Limitations and future research
The results of the present study should be interpreted with caution, as this study presents several limitations. First, as the sample included only female Japanese nurses, our findings cannot be generalized to other populations (eg, Western populations). While several studies have indicated that nurses’ perceptions of relationships with patients are sources of stress across cultures,13 other researchers found that coping with interpersonal stressors differs substantially between Asian and Western cultures.50,51 Thus, Japanese nurses’ coping strategies for relationships with patients may differ from those in other populations.
Second, although the primary goal of coping research is to reveal how particular coping strategies affect psychological distress and well-being,24 such causality cannot be inferred from the present findings, as we utilized a cross-sectional design. Future studies should use longitudinal designs and laboratory paradigms in order to test whether nurses’ coping strategies for relationships with patients predict psychological distress or well-being.
Finally, the unique nature of the nurse–patient relationships should be considered when interpreting the present findings. For the general population, interpersonal stressors include stressful episodes between two or more people that involve quarrels, arguments, negative attitudes or behavior, an uncomfortable atmosphere during a conversation or activity, and concern about hurting others’ feelings.31 In addition to these basic interpersonal stressors, nurses’ relationships with patients present stressors such as observing patients’ suffering,12 death and dying,12,52,53 dealing with difficult or severely ill patients,11 and job expectations.54 Patient-related stressors are clearly complex; accordingly, caution is warranted in comparing nurses’ relationship stressors with those of other workers.
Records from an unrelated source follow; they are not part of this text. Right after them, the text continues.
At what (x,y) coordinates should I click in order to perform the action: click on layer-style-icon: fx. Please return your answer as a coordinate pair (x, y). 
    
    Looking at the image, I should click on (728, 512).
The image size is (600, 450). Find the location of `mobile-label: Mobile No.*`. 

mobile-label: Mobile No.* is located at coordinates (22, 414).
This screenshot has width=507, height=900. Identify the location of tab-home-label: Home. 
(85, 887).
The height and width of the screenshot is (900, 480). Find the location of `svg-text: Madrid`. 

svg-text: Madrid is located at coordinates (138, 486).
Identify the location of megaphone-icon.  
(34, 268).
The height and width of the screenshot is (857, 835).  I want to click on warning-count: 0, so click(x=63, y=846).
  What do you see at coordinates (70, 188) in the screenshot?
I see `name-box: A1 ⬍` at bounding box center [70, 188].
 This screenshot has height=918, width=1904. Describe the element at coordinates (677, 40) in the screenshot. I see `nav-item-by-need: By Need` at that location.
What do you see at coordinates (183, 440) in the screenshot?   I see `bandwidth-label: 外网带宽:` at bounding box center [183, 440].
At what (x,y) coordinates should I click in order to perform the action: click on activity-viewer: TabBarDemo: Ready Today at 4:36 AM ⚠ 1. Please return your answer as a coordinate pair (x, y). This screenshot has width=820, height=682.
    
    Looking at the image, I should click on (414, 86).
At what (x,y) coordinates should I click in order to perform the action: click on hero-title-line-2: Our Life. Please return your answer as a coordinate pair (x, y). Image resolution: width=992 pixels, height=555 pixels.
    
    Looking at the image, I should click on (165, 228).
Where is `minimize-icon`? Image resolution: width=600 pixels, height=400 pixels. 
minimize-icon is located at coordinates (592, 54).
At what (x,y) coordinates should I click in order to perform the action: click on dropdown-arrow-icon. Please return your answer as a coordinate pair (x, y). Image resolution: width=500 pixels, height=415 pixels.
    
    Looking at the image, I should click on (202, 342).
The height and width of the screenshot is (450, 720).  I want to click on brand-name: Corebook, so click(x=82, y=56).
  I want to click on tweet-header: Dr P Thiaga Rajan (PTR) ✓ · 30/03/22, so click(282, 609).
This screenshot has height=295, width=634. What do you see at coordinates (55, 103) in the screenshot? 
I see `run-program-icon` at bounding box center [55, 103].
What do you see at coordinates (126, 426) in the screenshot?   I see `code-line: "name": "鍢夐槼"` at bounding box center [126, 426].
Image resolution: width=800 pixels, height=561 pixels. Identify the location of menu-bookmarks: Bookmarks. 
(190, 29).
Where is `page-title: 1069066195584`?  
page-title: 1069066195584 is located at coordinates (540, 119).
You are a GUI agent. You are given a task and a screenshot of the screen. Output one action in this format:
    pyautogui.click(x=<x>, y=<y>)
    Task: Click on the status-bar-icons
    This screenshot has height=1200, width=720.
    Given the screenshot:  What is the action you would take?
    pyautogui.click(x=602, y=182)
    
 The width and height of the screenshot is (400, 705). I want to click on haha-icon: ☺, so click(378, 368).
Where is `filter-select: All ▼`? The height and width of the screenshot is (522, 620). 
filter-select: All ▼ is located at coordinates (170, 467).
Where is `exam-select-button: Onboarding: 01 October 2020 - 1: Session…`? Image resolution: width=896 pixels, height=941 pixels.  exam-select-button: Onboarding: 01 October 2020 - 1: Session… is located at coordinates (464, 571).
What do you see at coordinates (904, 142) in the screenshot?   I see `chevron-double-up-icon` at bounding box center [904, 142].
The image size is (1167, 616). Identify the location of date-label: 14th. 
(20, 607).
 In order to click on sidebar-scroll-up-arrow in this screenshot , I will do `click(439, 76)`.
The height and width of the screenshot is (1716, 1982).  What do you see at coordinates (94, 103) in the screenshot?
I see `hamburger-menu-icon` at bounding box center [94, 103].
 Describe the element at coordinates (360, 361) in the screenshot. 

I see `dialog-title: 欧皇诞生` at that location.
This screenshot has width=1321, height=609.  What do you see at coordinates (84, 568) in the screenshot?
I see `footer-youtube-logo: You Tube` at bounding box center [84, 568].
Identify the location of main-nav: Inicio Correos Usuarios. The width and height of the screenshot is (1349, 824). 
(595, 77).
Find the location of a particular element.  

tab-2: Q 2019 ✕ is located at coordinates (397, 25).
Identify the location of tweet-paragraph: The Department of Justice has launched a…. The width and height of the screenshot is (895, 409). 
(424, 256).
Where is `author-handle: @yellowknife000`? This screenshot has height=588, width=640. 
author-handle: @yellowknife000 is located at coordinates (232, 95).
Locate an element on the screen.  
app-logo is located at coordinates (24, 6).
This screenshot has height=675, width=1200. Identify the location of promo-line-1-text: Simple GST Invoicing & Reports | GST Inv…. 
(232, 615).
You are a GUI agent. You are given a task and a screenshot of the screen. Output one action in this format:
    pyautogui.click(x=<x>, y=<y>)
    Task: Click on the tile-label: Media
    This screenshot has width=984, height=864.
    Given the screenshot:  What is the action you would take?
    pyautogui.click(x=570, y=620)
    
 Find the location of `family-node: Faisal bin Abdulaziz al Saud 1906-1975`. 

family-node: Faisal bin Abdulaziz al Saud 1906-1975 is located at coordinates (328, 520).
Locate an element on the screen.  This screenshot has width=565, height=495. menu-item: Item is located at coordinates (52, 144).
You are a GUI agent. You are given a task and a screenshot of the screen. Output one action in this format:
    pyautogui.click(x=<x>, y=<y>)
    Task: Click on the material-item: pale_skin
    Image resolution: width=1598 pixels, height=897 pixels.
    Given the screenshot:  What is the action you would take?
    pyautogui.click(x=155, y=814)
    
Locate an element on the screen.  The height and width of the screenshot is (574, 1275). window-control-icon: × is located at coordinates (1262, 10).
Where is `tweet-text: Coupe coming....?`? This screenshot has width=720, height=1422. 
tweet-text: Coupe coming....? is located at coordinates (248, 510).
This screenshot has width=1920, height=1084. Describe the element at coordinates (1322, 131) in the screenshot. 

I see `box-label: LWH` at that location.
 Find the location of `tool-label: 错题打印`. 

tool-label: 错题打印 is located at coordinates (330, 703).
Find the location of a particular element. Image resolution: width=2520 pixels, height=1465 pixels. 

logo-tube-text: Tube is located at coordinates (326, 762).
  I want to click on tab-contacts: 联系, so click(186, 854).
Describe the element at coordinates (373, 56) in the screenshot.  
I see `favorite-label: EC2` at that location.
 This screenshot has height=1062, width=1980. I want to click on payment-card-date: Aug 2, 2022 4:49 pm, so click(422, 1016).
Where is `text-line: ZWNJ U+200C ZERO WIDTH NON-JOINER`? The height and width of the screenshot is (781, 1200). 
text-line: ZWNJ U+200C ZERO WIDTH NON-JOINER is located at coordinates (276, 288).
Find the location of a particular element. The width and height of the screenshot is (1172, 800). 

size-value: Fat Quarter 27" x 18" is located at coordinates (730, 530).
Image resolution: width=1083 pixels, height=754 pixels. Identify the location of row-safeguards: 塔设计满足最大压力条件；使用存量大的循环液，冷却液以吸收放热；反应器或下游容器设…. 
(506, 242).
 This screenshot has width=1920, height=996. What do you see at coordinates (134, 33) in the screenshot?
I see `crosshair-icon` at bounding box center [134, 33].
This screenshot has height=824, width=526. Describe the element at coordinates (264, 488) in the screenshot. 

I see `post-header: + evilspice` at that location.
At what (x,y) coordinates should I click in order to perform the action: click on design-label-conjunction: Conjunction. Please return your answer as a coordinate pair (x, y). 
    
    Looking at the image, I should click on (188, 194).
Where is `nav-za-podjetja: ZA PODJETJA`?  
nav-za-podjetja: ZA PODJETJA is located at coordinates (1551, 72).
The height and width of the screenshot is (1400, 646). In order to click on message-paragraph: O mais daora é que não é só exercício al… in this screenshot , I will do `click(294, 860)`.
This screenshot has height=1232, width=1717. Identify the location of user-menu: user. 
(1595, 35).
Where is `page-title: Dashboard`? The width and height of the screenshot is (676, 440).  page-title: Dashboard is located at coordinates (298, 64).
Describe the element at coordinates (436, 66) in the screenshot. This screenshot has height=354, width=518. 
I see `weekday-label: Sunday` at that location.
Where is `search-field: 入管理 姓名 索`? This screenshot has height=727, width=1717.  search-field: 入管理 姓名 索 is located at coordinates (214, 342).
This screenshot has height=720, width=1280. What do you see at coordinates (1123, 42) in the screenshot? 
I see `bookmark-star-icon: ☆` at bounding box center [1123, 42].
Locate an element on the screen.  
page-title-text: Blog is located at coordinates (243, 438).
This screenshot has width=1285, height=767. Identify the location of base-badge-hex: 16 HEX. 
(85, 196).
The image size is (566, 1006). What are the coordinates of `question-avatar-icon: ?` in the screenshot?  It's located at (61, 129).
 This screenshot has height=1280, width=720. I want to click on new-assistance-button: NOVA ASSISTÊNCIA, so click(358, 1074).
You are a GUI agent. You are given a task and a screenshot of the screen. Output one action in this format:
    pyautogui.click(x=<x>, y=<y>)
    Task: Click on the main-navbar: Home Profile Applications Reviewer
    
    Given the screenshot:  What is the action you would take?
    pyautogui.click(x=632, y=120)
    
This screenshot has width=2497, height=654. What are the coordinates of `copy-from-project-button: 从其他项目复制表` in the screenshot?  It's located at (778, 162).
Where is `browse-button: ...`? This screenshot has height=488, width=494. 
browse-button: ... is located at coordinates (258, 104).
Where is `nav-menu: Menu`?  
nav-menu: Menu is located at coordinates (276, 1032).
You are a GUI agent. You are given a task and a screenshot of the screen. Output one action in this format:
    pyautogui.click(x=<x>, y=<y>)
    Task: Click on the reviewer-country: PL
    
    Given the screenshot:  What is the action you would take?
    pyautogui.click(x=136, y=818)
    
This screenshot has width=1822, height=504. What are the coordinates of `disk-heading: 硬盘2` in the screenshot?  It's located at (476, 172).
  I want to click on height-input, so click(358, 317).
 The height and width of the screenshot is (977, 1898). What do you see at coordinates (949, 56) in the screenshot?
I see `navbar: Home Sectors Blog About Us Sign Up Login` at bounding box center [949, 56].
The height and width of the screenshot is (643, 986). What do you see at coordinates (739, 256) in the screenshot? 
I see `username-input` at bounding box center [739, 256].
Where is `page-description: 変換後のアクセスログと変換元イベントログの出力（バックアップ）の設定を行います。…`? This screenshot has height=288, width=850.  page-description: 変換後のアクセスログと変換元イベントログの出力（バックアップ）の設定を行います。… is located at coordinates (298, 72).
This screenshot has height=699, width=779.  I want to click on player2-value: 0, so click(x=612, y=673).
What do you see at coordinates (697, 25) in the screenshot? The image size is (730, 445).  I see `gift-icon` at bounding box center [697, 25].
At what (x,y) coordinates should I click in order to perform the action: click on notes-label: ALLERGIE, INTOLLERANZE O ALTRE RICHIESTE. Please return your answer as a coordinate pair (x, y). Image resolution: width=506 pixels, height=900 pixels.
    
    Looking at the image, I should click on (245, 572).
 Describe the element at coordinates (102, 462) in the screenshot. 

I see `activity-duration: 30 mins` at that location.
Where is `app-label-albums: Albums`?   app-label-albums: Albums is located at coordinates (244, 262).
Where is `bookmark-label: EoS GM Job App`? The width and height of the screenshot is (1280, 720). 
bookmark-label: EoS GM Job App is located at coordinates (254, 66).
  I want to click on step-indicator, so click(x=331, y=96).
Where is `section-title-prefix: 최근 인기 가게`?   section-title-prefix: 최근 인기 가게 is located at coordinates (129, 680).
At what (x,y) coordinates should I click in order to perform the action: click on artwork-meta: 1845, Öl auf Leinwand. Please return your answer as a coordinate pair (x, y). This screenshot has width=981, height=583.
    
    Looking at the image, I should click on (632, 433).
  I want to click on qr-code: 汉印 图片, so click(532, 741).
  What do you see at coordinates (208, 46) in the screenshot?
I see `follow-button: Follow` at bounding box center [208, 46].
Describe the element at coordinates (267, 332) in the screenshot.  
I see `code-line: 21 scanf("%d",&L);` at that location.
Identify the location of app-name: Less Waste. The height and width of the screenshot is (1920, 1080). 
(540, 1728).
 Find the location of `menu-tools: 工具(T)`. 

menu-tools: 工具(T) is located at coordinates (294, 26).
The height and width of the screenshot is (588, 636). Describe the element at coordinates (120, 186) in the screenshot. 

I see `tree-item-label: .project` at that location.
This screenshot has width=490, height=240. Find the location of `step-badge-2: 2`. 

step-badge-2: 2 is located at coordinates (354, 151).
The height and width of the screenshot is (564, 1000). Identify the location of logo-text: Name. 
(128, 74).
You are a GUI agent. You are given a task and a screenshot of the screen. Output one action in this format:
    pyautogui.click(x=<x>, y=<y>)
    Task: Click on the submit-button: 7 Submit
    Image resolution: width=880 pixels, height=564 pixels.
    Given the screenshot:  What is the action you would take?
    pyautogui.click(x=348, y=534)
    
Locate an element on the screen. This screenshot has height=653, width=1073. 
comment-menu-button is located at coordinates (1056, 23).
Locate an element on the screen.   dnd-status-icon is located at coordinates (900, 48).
It could be useful for future nursing research to categorize relationships with patients according to the nature of the stressors.
We found that hospital nurses reported more psychological distress than did salespeople. Further, reassessing coping and constructive coping were effective in reducing psychological dysfunction for nurses, whereas distancing coping was not. It is important for nurses to understand the role of constructive coping in nurse–patient communication and interaction and to learn to adapt their coping strategies as needed.
This research was supported in part by Grant-in-Aid for Young Scientist 20730407 from the Ministry of Education, Culture, Sports, Science and Technology of Japan to Tsukasa Kato and by Grant-in-Aid for Japan Society for the Promotion of Science (JSPS) Fellows 00077 from JSPS to Tsukasa Kato.
The author reports no conflicts of interest in this work.